Antropología de la Vieja España (V): la dote de boda

Publicado: Sábado, 20 de Noviembre de 2004 20:51 por en CULTURA
masia.gifRedacción.- En esta quinta entrega de la serie sobre la Antropología de la Vieja España nos dedicamos a estudiar las costumbres y tradiciones sobre la dote matrimonial. España es rica en tradiciones de este tipo que evidencian un tipo de psicología particular. En el fondo solo una letra cambia entre "matrimonio" y "patrimonio". Hubo un tiempo en el que el amor no era el cimiento último de las parejas.

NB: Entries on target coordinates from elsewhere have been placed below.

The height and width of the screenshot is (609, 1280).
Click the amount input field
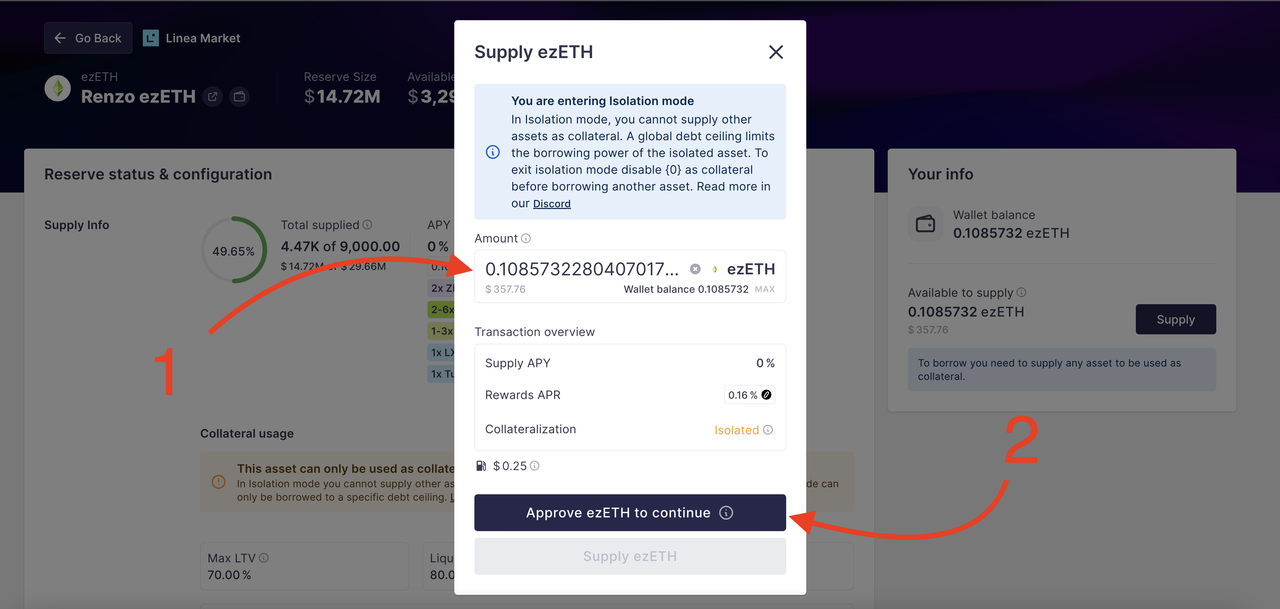coord(582,269)
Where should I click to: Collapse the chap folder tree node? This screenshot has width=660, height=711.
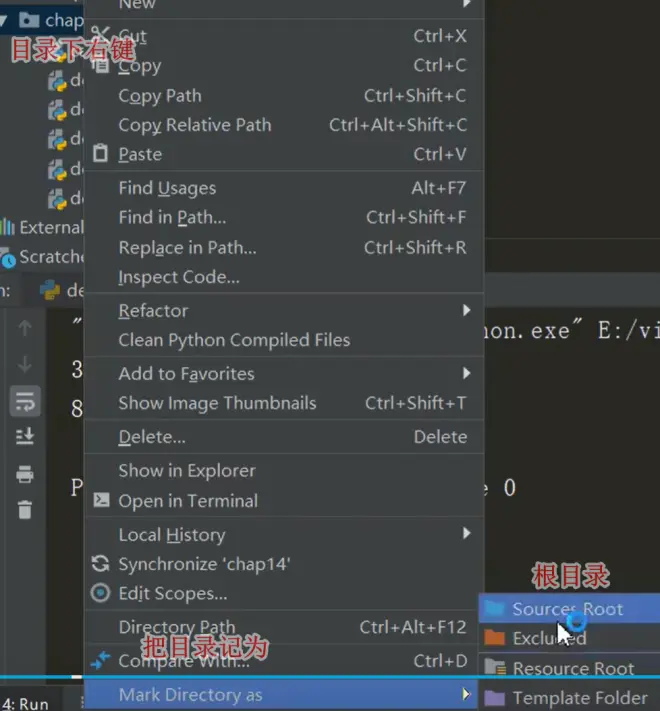(x=8, y=19)
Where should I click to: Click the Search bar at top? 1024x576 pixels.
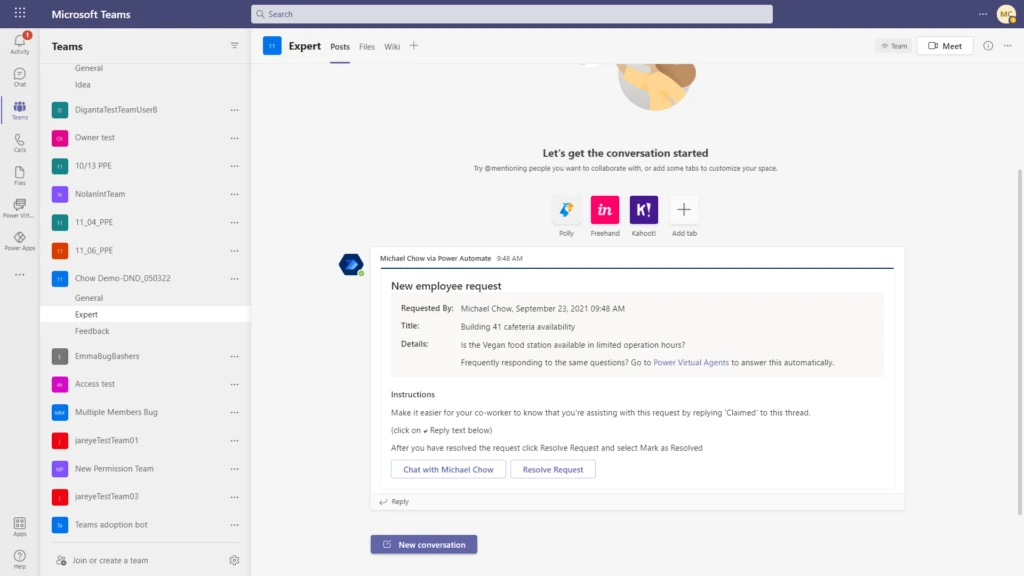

De hecho la revolución sentimental solo empezó a notarse a partir de finales del siglo XVIII. Antes, las nuevas uniones se realizaban con la idea de fundir patrimonios (era el período en el que la burguesía era una clase social ascendente) y antes incluso tenían en vistas meras conveniencias eugenésicas de mejora de la especie. Se miraba, como compañera ideal, no la amante amantísima, sino aquella otra que podía alumbrar hijos fuertes. Y ellas, difícilmente aceptaban a un novio débil y achacoso que no pudiera fecundarla convenientemente. Así estaban las cosas. Y así se las contamos. Las podamos entender o no con nuestra particular óptica, postmoderna para unos, preapocalíptica para otros. Esto es lo que dicen las viejas tradiciones españolas sobre la dote.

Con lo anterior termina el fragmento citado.